### PROBLEMS AND TASKS
a: Answer each question from the text on methylphenidate (Ritalin).
(i) Which company patented methylphenidate, and what is that company called now?
(ii) By what name was amphetamine widely known back then?
(iii) When was ADHD observed often to remit?
b: Write the passage that follows the text on methylphenidate (Ritalin), picking up after its final sentence.

### TEXT SECTION
- - - - - - -
This is methylphenidate (Ritalin), patented by Ciba-Geigy (now Novartis).
[Its] effects are rather similar to those of amphetamine. . .
[B]ack then, amphetamine was widely known as 'speed', and viewed with
suspicion, rather as Ecstasy is now. . . When methylphenidate began
to be prescribed. . . it was claimed that instead of acting as
a stimulant, it had a calming effect on ADHD children, improving focus
and attention, reducing disruptive behaviour and benefiting school
performance. At first, this was regarded as paradoxical. . .
[Before] long it became apparent that the drug affected 'normal' and 'ADHD'
children similarly. . . [T]he important thing is that the drug
seemed to work. Children on Ritalin are said to become less fidgety
in class and to show an improvement in 'behavior which is perceived
by teachers as disruptive and socially inappropriate'. No wonder
that ADHD soon began to be diagnosed on the basis of school-teachers'
reports and was observed to show a peculiar expression pattern, often
remitting at weekends and in school holidays. . .
- - - - - - -
### PROVIDED DATA
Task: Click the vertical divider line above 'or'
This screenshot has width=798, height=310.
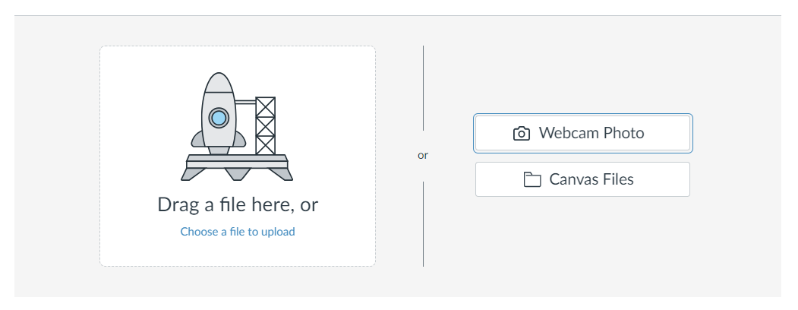Action: coord(423,88)
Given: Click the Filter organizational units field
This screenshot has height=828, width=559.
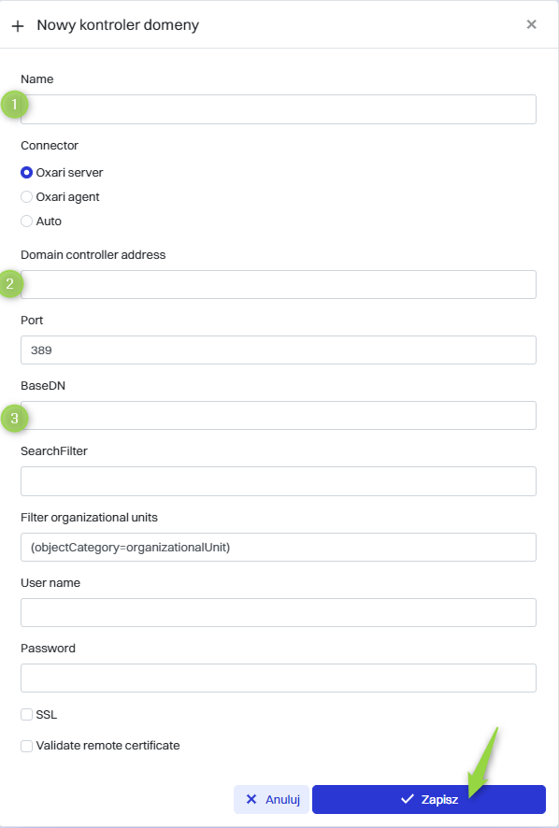Looking at the screenshot, I should (279, 547).
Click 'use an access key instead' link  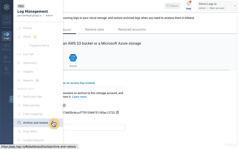pyautogui.click(x=79, y=83)
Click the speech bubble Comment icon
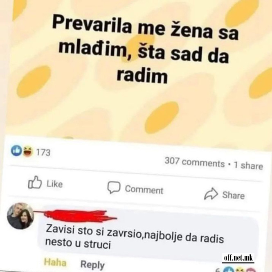Screen dimensions: 272x272 [x=114, y=187]
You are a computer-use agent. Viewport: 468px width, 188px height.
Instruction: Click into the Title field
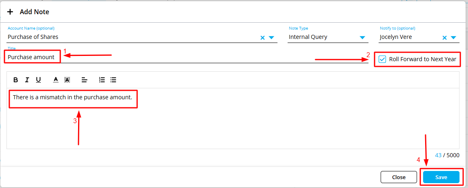click(x=162, y=57)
- - - - - - -
### ANSWER SET
a:
(i) Ciba-Geigy, now Novartis.
(ii) 'Speed'.
(iii) At weekends and in school holidays.

b:
[I]t was not too long before these rattish observations became
extrapolated to humans. Faced with escalating violence
in US cities during the 1960s, two US psychosurgeons, Vernon Mark
and Frank Ervin, in research funded by US law enforcement
agencies, argued that the riots may have been precipitated
by individuals with damaged or overactive amygdalae, and that
a potential treatment would be to amygdalectomise selected
'ghetto ringleaders' [:-0]. Some 5-10 per cent of US citizens,
they claimed, might be candidates for such psychosurgery.
(This magic percentage range will crop up several times in
what follows.)
An indication of the candidates proposed for such operations is
provided by an exchange of correspondence between the Director of
Corrections, Human Relations Agency (_sic_), Sacramento, and
the Director of Hospitals and Clinics, University of California
Medical Center, in 1971. The Human Relations expert asks for
a clinical investigation of selected prison inmates 'who have
shown aggressive, destructive behavior, possibly as a result
of severe neurological disease' to conduct 'surgical and
diagnostic procedures. . . to locate centers in the brain which
may have been previously damaged and which could serve as the
focus for episodes of violent behavior' for subsequent surgical
removal.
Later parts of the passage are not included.